Problem requirements
If a line of the records contains the word "computer", list it.

Supplied material

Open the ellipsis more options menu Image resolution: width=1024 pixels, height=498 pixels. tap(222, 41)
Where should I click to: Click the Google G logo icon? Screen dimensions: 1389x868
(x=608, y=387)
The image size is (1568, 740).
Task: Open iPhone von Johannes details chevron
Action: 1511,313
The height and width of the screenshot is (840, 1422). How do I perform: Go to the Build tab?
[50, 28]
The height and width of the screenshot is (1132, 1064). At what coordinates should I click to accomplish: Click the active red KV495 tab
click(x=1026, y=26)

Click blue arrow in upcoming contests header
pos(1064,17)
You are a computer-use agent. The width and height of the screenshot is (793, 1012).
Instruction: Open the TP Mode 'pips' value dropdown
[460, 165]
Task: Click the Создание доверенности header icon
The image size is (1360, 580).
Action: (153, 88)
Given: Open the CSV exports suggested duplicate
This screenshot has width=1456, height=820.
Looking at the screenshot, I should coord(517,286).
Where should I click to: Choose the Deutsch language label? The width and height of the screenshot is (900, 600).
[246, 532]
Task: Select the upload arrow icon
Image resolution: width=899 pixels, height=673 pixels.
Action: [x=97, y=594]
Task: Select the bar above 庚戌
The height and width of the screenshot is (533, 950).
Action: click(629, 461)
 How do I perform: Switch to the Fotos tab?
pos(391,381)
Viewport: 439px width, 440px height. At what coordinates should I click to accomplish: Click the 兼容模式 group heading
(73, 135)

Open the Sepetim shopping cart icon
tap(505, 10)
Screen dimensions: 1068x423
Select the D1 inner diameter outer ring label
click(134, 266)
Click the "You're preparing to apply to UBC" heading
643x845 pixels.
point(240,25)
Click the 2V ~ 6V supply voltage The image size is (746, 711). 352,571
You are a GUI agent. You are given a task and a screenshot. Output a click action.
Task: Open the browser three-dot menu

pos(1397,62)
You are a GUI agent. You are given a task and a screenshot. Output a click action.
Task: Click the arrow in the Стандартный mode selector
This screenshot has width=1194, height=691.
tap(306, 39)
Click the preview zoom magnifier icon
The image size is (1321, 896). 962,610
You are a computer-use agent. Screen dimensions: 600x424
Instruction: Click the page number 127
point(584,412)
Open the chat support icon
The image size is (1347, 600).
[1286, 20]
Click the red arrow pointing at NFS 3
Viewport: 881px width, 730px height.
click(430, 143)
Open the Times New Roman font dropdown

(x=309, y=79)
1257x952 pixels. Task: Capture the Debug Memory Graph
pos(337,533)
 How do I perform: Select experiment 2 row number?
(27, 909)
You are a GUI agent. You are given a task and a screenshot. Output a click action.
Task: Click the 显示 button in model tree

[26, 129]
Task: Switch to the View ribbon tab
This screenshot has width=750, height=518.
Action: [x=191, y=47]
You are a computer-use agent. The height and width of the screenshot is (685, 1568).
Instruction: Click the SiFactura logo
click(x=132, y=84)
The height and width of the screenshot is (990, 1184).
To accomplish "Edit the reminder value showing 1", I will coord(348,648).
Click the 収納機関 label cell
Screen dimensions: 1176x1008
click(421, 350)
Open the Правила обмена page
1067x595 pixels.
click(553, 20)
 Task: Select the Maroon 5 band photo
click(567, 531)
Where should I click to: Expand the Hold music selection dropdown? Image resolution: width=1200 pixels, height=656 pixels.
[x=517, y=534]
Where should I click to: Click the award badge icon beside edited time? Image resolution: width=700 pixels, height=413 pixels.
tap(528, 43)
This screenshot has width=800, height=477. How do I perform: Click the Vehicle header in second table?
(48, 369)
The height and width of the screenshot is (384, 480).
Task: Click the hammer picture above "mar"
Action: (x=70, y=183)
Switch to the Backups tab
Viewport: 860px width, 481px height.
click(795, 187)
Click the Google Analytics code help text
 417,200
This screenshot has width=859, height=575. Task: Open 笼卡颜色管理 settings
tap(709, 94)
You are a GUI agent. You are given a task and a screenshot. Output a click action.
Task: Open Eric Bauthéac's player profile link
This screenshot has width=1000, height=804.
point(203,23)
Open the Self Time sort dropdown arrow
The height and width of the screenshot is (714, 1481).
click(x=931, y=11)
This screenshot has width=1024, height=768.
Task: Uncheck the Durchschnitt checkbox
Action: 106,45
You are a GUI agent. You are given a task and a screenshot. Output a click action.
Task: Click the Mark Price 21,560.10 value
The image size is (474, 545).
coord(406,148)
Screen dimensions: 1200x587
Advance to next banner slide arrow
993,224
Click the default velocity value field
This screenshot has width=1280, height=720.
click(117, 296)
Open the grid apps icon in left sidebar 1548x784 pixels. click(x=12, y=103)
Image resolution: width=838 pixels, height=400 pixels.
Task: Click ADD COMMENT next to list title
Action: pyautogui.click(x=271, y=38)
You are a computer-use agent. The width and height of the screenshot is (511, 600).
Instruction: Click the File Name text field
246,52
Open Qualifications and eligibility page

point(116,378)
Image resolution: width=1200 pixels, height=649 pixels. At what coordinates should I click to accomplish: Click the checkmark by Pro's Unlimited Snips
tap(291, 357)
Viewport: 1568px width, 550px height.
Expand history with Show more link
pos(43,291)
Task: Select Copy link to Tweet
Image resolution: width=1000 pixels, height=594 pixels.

Exercise output
You are a computer-use agent. The width and height of the screenshot is (793, 1012).
You are a computer-use agent. Screen dimensions: 600x424
You are a computer-use agent. The height and width of the screenshot is (685, 1568).
You are a computer-use agent. The width and height of the screenshot is (511, 600).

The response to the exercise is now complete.